RECORDS FOR PROCESSING Block Start
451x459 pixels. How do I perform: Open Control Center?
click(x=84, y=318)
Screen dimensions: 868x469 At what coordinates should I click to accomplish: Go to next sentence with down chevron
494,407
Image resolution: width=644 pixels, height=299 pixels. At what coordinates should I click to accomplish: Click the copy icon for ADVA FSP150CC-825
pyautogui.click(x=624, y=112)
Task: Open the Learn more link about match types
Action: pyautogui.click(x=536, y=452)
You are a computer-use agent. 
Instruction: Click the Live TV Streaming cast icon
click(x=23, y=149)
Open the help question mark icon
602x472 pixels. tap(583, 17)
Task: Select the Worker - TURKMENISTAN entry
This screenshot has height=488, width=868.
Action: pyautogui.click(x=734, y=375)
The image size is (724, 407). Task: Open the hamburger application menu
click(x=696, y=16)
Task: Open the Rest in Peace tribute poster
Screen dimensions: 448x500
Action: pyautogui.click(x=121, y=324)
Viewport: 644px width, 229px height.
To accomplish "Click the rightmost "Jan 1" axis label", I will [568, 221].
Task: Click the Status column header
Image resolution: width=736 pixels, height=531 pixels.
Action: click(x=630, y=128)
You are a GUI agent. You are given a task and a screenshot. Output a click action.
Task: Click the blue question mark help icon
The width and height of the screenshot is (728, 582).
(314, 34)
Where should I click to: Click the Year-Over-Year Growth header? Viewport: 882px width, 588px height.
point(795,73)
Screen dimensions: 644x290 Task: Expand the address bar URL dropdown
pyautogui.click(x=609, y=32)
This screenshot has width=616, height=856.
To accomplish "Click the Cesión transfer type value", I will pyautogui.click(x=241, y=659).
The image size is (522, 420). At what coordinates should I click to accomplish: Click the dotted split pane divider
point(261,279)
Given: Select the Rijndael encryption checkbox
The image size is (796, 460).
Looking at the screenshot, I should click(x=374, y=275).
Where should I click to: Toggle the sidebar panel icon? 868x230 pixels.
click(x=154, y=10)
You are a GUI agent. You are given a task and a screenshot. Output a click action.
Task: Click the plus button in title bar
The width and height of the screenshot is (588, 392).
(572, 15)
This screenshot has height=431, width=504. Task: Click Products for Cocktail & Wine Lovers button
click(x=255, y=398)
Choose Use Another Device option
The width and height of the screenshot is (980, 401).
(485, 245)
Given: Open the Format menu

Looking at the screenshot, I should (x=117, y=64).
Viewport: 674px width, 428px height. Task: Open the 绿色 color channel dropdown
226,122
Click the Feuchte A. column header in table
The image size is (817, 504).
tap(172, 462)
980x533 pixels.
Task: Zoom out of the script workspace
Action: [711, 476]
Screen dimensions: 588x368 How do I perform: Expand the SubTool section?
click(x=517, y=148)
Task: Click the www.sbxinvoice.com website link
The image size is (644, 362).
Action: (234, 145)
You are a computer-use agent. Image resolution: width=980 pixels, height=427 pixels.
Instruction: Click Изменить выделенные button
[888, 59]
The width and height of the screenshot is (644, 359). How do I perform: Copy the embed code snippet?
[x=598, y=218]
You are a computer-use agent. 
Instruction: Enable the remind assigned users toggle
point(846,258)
RECORDS FOR PROCESSING Block End
• **TASK DESCRIPTION**
Look above for the line containing "Choose Use Another Device option", then transcribe it and all lines after it through the last, exactly and with nothing else.

• **WRITTEN ANSWER**
Choose Use Another Device option
The width and height of the screenshot is (980, 401).
(485, 245)
Given: Open the Format menu

Looking at the screenshot, I should (x=117, y=64).
Viewport: 674px width, 428px height. Task: Open the 绿色 color channel dropdown
226,122
Click the Feuchte A. column header in table
The image size is (817, 504).
tap(172, 462)
980x533 pixels.
Task: Zoom out of the script workspace
Action: [711, 476]
Screen dimensions: 588x368 How do I perform: Expand the SubTool section?
click(x=517, y=148)
Task: Click the www.sbxinvoice.com website link
The image size is (644, 362).
Action: (234, 145)
You are a computer-use agent. Image resolution: width=980 pixels, height=427 pixels.
Instruction: Click Изменить выделенные button
[888, 59]
The width and height of the screenshot is (644, 359). How do I perform: Copy the embed code snippet?
[x=598, y=218]
You are a computer-use agent. 
Instruction: Enable the remind assigned users toggle
point(846,258)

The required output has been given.